EAST NEW YORK (WABC) -- Police are trying to find the two gunmen who opened fire at a gathering in East New York, Brooklyn early Sunday.
9 people were wounded. They were among 19 shooting victims around the city over the weekend, three of whom died.
Brooklyn Borough President Eric Adams is launching a 'Take Five to Stay Alive' campaign to combat the gun violence.
Adams led a procession Monday that was carrying a coffin containing pictures of those who have died from gun violence, as well as a mirror. Adams said he wants people passing by to stop and not just think about the troubling issue but also to mobilize and do something about it.
"This issue is so important that we're at the crisis stage," said Adams. He set up the open casket outside Brooklyn Borough Hall, where it will stay for five days.
The powerful image, Adams said, is a reminder of the many lives lost to gun violence. "When a bullet is discharged from the barrel of a gun it does not discriminate," he said. "It will take the life of anyone and anything that it hits."
"We won't solve this problem until we take the problem of gun violence and public safety out of the realm of just police," said Brooklyn City Councilman Jumaane Williams.

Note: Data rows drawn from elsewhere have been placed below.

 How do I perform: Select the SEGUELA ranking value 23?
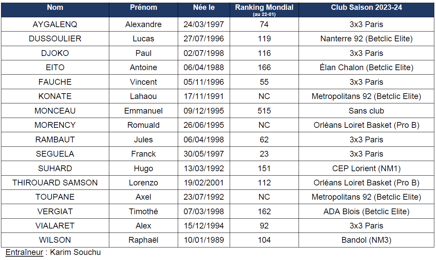click(264, 154)
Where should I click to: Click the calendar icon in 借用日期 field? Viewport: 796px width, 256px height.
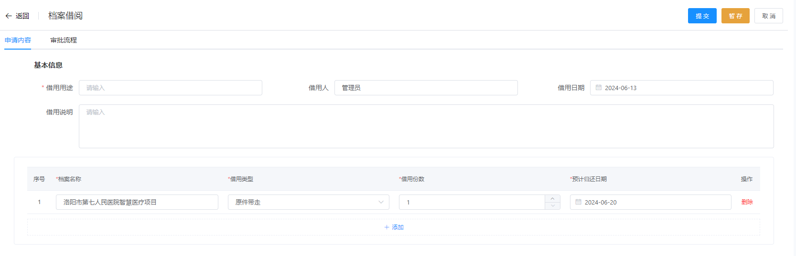[598, 88]
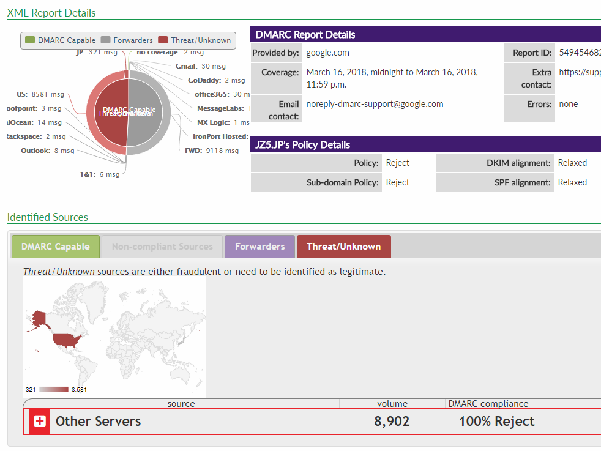Image resolution: width=601 pixels, height=451 pixels.
Task: Click the map's red gradient scale legend
Action: pyautogui.click(x=54, y=389)
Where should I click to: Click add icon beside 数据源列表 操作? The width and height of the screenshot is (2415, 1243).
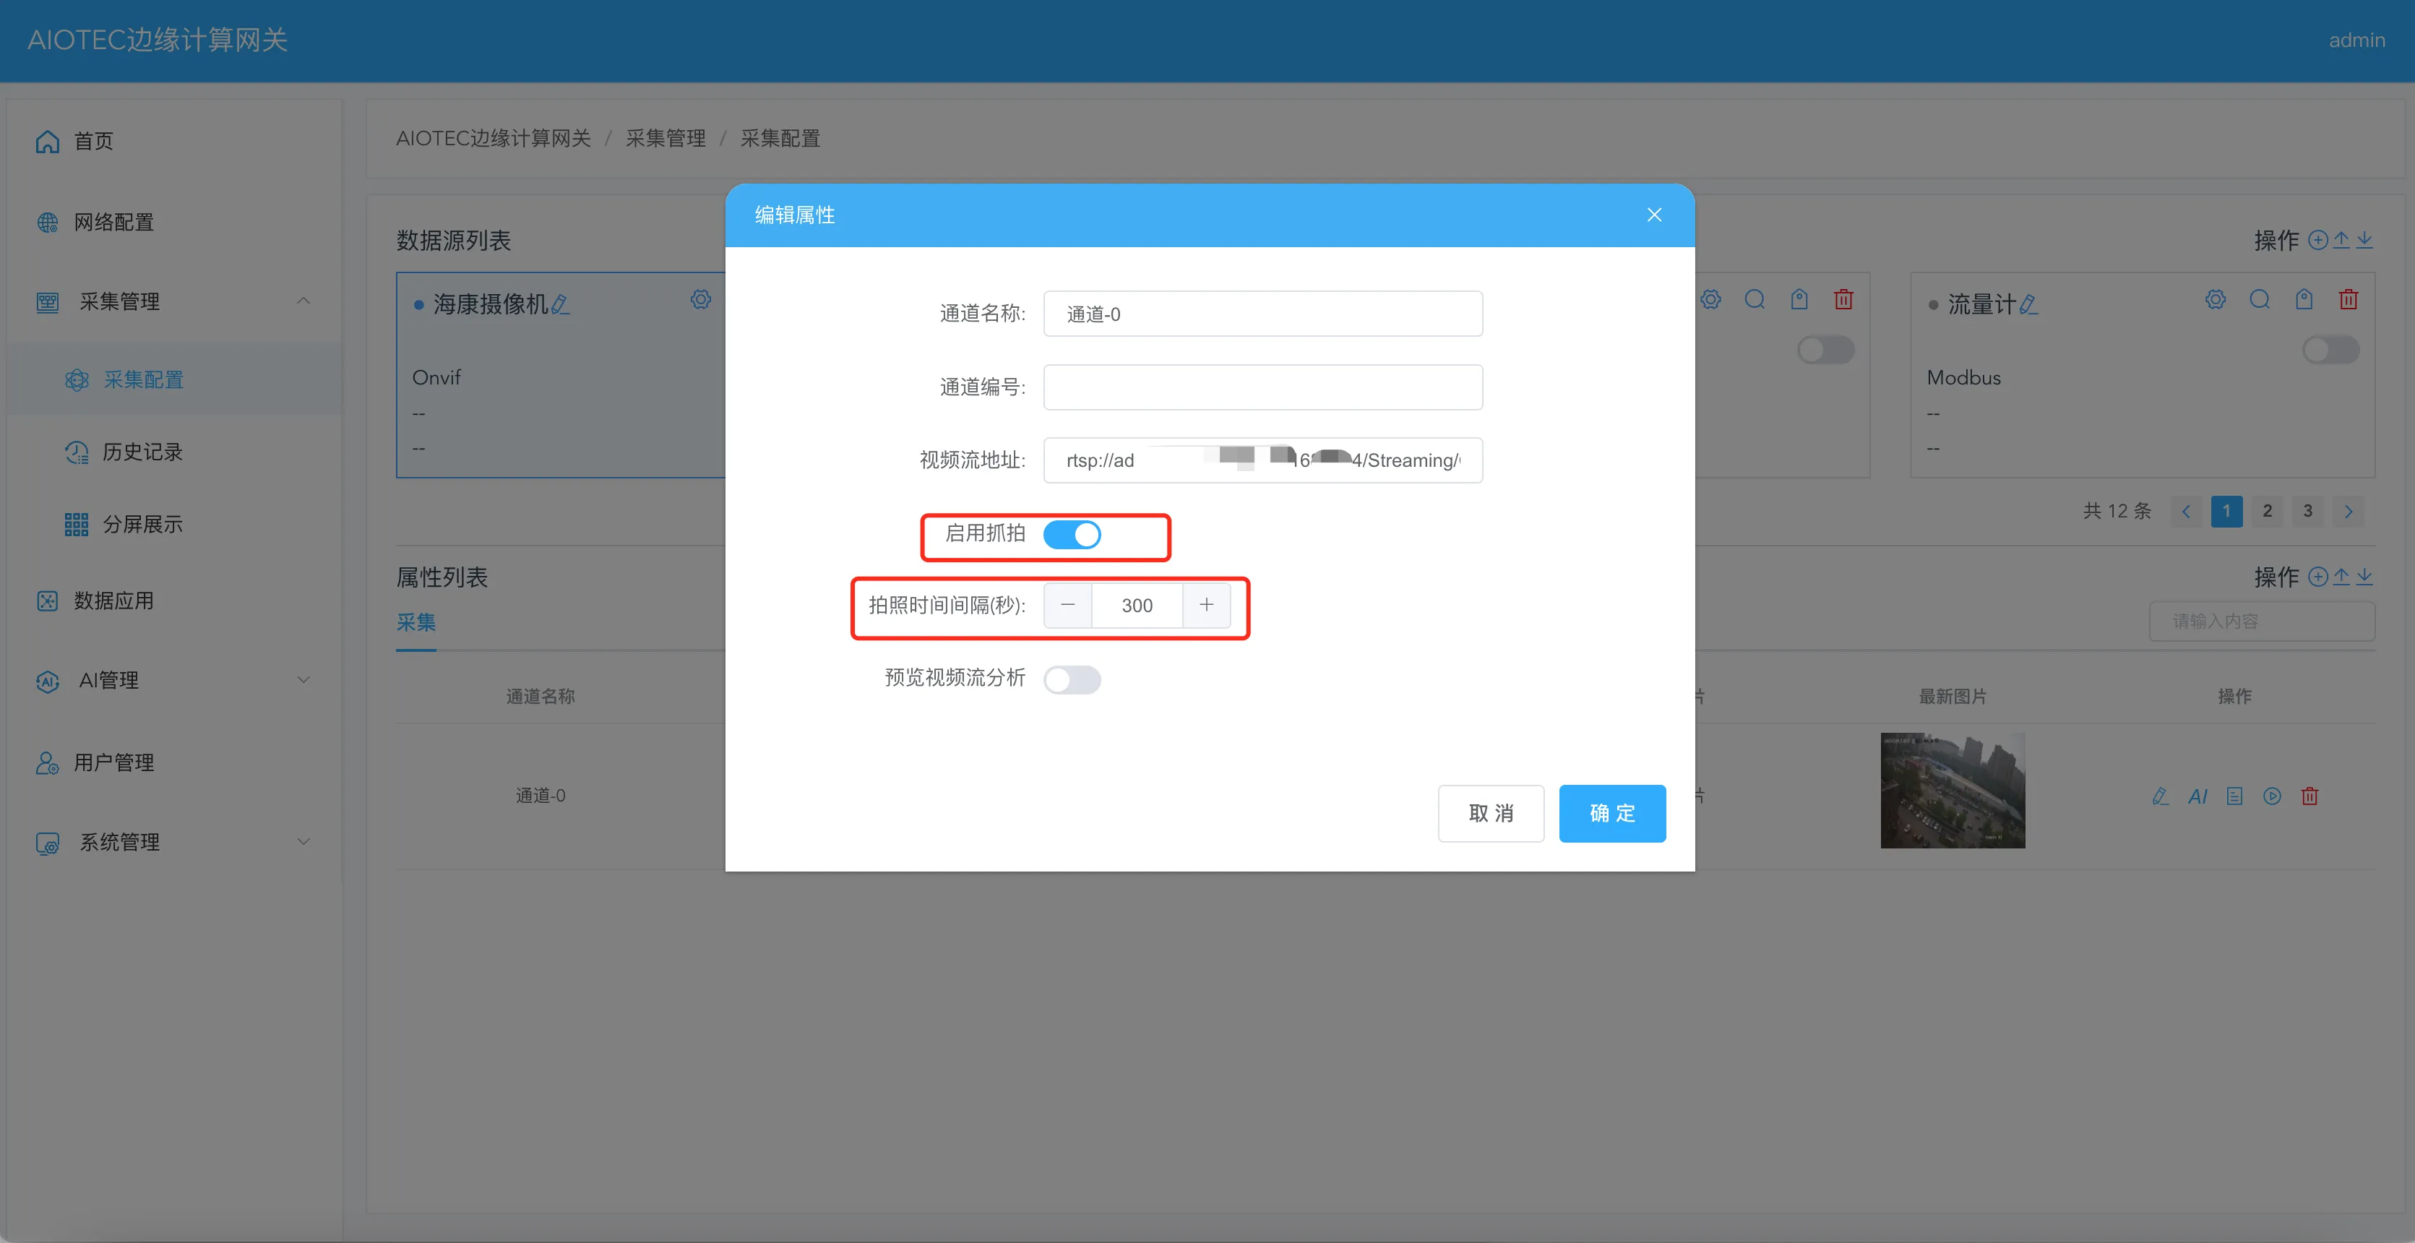pyautogui.click(x=2317, y=240)
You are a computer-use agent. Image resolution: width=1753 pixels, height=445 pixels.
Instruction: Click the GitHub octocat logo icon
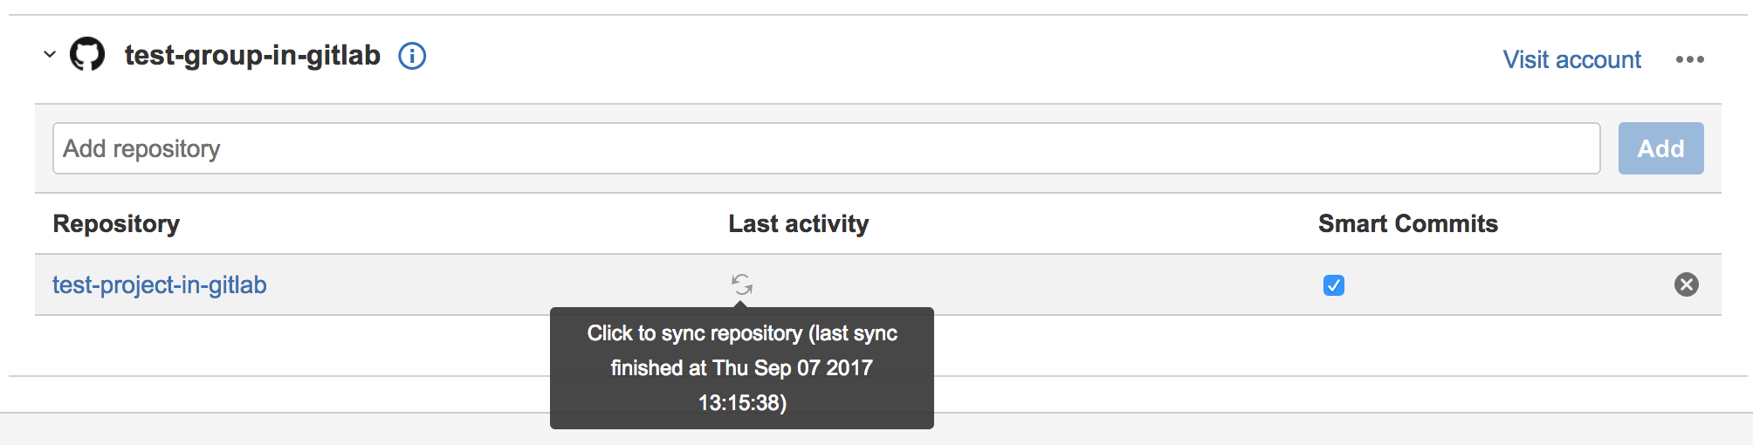click(87, 54)
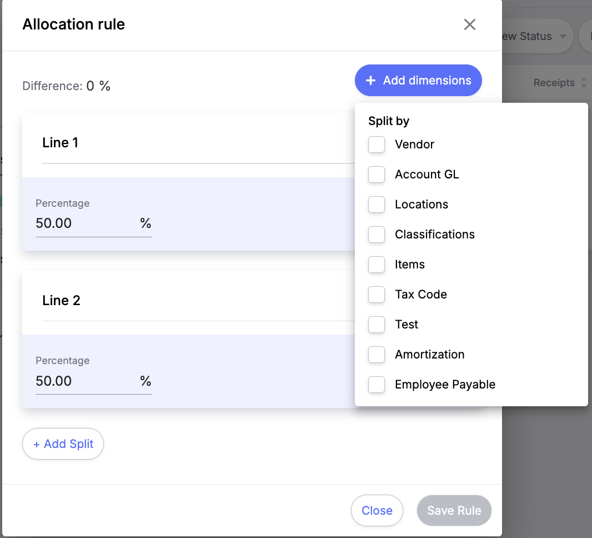Viewport: 592px width, 538px height.
Task: Check the Employee Payable checkbox
Action: click(x=377, y=385)
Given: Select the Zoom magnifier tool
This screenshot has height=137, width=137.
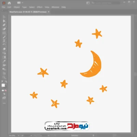Looking at the screenshot, I should point(4,77).
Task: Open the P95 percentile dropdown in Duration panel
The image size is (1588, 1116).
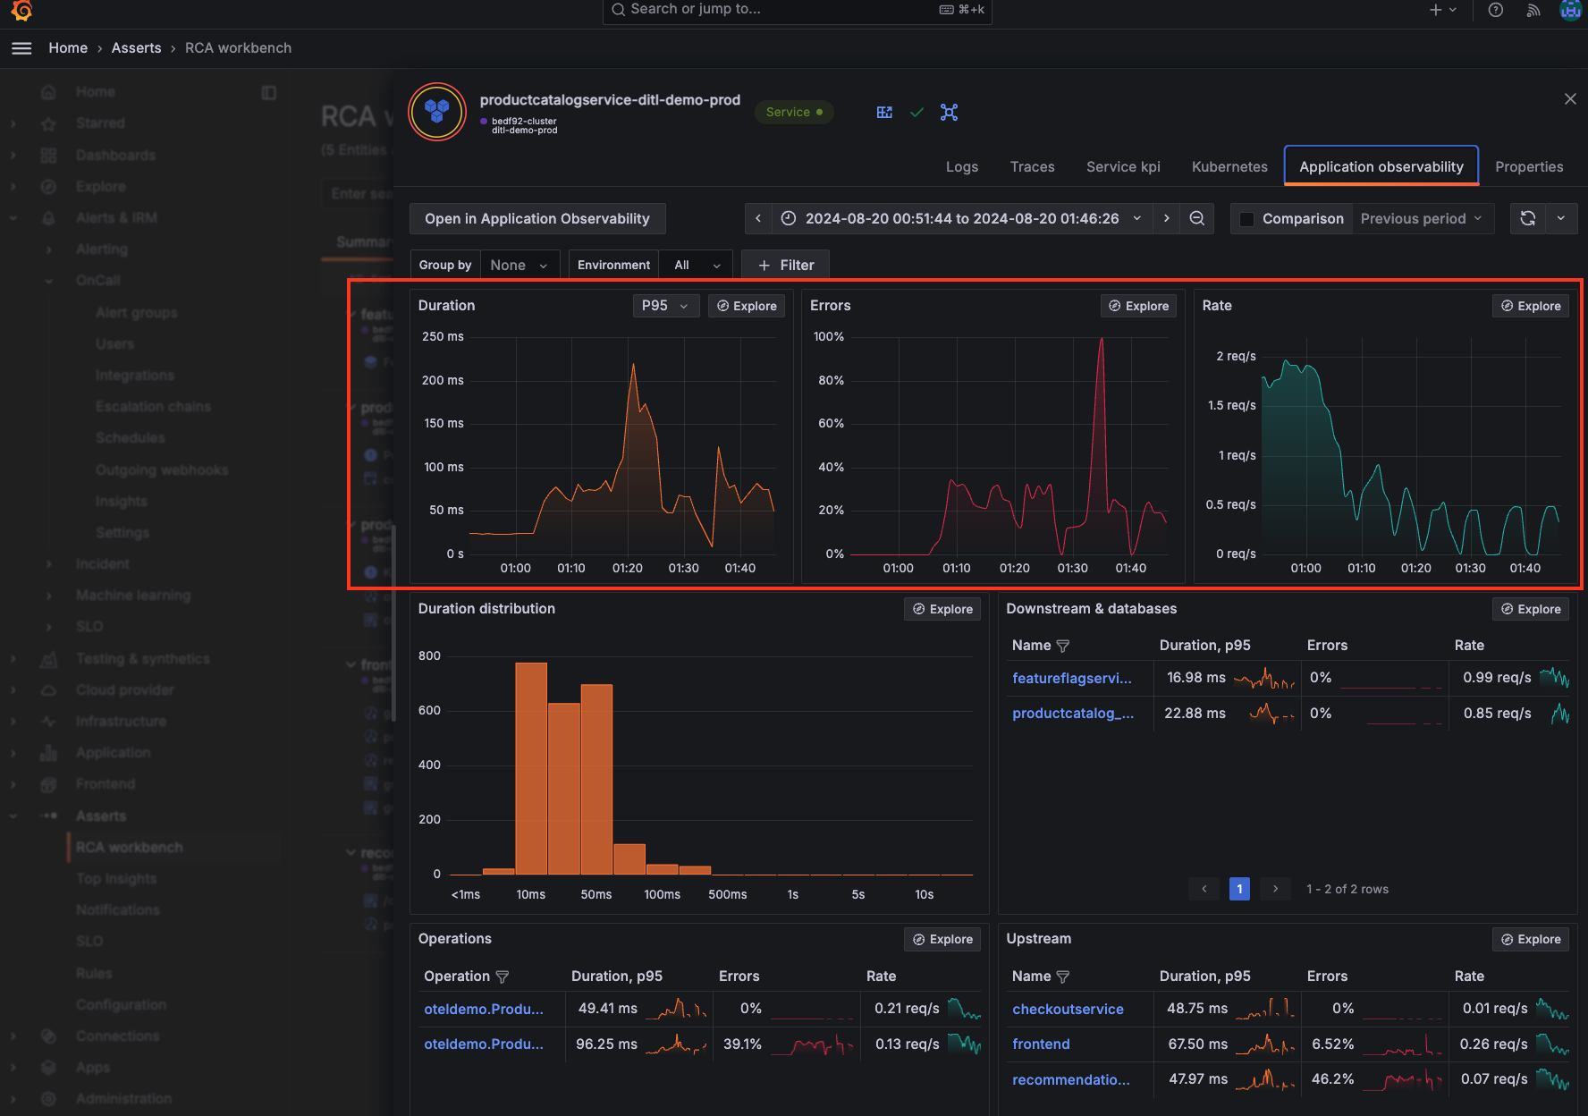Action: (665, 305)
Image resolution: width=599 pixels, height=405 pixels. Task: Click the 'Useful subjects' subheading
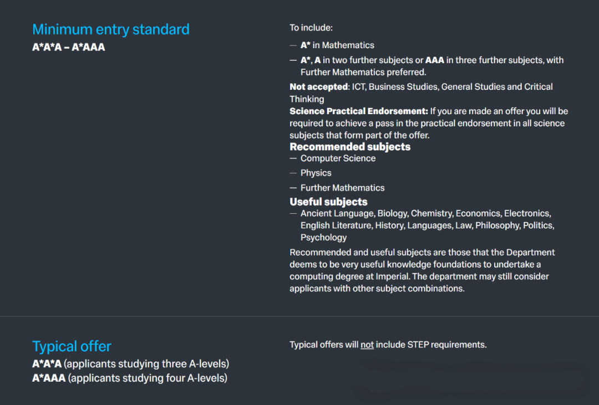(328, 202)
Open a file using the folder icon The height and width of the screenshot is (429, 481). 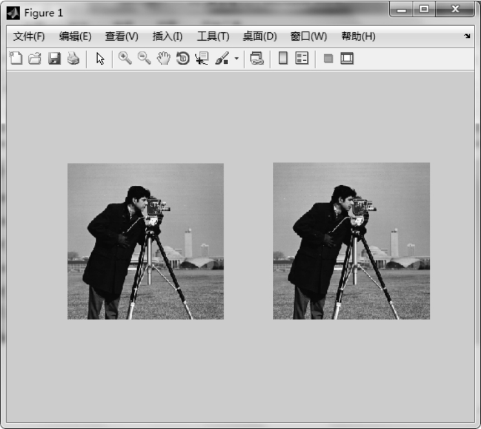(34, 59)
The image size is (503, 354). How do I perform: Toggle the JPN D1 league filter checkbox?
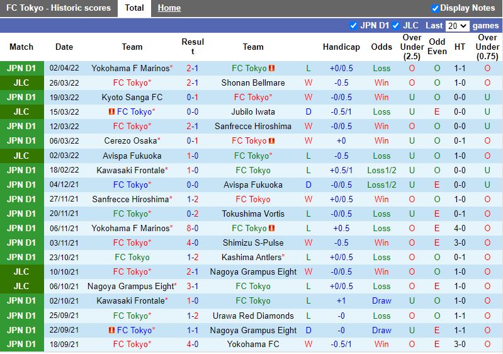click(353, 26)
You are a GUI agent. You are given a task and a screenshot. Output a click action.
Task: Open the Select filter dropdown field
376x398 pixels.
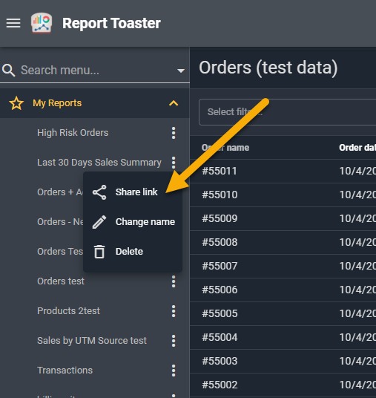(x=288, y=112)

Meanwhile, police hope that newly released surveillance video will help them track two gunmen who were seen opening fire in East New York.
WATCH:
One of the victims in the shootings spoke with Eyewitness News.
50 shell casings were found where 25-year-old Donnell Smith was killed on Friday night.
"He rang the phone and said 'Mommy, I'm on my way home!'" said Smith's mother, Rosalind Jackson.
That was the last time Jackson would hear her son's voice. This shooting was just the beginning of a violent weekend of gunfire throughout several boroughs.
"I went to him and told him 'Mommy is here, and I watch my son breathe and stop breathing," adds Jackson, "then when they got there and they started pumping his chest, I knew my child was gone."
Antoine Stoves is recovering from bullet wounds. He was shot on the foot and arm at a party celebrating the life of a young girl who died.
"This man started shooting nine people, it was amazing," Stoves said, "it was like at least 10 ambulance out there."
For Stoves, the shooting was a case of life imitating art/ He is an actor in a web series about violence in Brooklyn, and the damage it does.
"People see the damage, and then they worry - they don't think about it before they do it," Stoves says.
This leaves mothers like Jackson to beg for a better way.
"You got to put the guns down - what happened to the old days when we used to go out and have a fight, and we fought with our fists?" she said.
The Councilman commented on this saying it is a war zone if your own grandparent can't leave the house to go to the store.